▶ _PROBLEMS AND TASKS_
1 - In the article on the Aaliyah plane crash, what type of aircraft crashed?
2 - Which people does the article on the Aaliyah plane crash mention by name?
3 - Retype the article on the Aaliyah plane crash from "Veteran Bahamian charter" up to and including "on Abaco Island.".

PROVIDED PASSAGE START

WASHINGTON - A plane that crashed in the Bahamas killing nine people, including the pop singer Aaliyah, may have been dangerously overloaded with luggage.
Just before the plane took off on Saturday night (Sunday morning NZT), the pilot is said to have argued with the singer's entourage over the amount of equipment they were carrying to Florida, having shot a video on the Bahamas.
Veteran Bahamian charter pilot Lewis Key, told the New York Post that he heard the argument before the plane took off.
Mr Key said: "With nine people and all the camera and sound equipment they were loading, the pilot kept saying, 'There's too much weight for a safe flight to Opa-Locka [airport in Miami]. He tried to convince them the plane was overloaded but they insisted they had chartered the plane and they had to be in Miami on Saturday night."
The crash happened moments after the twin-engined Cessna 402 took off from Marsh Harbour airport on Abaco Island.
New Yorker Aaliyah, 22, who had been nominated for a Grammy award, was killed instantly. Six others died at the scene, and the remaining two members of the group died later in hospital.
Crash investigators are examining the theory that one of the aircraft's engines failed and the extra weight may have caused the pilot to lose control.
"Several people have said they lost an engine on take-off," added Mr Key, "but I guess the only people who know that for sure were on the plane and they're all gone now."
One of the investigators searching through the wreckage for clues, Police Superintendent Basil Rahming, said an engine "apparently failed".
A team of specialists from the US National Transportation Safety Board and the Federal Aviation Administration arrived in the Bahamas today to join the investigation into the cause of the crash.

PROVIDED PASSAGE END
INFORMATION GIVEN START

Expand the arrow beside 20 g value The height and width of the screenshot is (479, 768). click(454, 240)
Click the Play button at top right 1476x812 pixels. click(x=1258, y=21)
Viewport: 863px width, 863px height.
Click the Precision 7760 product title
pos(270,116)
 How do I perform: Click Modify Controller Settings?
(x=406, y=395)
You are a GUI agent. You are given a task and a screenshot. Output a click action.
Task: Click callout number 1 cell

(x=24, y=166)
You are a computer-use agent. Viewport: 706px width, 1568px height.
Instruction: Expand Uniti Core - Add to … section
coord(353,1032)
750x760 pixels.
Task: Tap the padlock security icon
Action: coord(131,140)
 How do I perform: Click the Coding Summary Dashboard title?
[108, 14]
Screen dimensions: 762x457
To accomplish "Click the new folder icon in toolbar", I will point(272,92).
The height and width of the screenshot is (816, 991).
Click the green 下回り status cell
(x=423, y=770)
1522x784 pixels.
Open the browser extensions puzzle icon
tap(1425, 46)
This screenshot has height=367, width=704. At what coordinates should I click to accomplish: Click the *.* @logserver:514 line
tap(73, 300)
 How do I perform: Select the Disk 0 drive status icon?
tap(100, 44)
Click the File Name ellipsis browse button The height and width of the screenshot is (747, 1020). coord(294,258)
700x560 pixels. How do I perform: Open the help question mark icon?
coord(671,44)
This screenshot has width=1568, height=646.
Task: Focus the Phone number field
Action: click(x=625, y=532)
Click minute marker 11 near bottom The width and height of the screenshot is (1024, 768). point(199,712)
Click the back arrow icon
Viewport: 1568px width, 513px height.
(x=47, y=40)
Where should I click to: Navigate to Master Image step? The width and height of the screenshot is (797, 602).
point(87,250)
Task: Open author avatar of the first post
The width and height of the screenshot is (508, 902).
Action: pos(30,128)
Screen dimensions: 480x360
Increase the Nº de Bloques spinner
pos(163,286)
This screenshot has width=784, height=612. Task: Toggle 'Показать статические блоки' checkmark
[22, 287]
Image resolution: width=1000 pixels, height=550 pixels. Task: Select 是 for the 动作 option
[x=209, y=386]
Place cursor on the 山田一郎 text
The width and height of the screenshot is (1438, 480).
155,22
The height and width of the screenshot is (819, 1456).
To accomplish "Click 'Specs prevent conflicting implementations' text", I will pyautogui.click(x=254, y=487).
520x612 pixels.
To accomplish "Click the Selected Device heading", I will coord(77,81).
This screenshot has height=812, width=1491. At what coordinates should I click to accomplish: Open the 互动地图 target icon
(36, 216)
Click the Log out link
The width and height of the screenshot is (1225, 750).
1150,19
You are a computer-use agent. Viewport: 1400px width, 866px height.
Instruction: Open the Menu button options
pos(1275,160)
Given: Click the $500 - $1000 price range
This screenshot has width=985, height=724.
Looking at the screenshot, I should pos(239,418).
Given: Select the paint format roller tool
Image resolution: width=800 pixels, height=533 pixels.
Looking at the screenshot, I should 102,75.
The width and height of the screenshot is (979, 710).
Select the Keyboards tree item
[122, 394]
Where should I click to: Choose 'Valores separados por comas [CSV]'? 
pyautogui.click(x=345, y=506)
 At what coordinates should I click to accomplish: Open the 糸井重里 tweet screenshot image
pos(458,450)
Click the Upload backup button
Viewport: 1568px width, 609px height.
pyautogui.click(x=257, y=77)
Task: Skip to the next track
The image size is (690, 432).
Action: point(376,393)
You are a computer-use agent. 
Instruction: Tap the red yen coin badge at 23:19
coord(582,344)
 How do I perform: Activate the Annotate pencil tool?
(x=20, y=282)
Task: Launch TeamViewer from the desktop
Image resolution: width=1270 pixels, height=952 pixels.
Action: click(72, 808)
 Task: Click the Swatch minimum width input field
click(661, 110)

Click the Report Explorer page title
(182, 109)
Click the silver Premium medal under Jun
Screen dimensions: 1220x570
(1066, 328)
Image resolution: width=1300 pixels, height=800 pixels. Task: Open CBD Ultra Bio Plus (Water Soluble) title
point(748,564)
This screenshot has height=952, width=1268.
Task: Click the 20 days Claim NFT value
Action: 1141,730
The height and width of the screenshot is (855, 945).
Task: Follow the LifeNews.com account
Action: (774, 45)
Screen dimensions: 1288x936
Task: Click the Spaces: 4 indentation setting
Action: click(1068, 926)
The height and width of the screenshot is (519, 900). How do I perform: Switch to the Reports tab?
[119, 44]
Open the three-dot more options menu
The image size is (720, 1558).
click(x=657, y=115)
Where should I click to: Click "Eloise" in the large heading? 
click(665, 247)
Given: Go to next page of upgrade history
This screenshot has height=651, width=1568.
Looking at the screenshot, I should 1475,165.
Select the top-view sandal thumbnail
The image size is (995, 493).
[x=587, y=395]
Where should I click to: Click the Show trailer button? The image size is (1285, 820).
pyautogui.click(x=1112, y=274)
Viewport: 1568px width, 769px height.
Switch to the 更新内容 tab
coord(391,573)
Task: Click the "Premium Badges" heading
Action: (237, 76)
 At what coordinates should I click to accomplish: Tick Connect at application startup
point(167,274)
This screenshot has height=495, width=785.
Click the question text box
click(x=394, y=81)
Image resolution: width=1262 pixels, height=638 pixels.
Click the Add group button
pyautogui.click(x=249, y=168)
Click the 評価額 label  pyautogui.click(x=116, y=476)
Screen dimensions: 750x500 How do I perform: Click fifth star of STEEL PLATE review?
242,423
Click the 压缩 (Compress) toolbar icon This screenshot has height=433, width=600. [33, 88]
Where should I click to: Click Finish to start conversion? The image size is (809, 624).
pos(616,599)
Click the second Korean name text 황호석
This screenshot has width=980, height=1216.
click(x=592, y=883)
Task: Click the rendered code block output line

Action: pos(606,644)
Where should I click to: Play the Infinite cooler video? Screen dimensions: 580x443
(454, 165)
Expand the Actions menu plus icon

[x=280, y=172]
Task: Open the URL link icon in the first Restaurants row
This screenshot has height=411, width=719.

INFORMATION GIVEN END

▶ _RESULTS_
1 - A twin-engined Cessna 402.

2 - Aaliyah, Lewis Key, Basil Rahming

3 -
Veteran Bahamian charter pilot Lewis Key, told the New York Post that he heard the argument before the plane took off.
Mr Key said: "With nine people and all the camera and sound equipment they were loading, the pilot kept saying, 'There's too much weight for a safe flight to Opa-Locka [airport in Miami]. He tried to convince them the plane was overloaded but they insisted they had chartered the plane and they had to be in Miami on Saturday night."
The crash happened moments after the twin-engined Cessna 402 took off from Marsh Harbour airport on Abaco Island.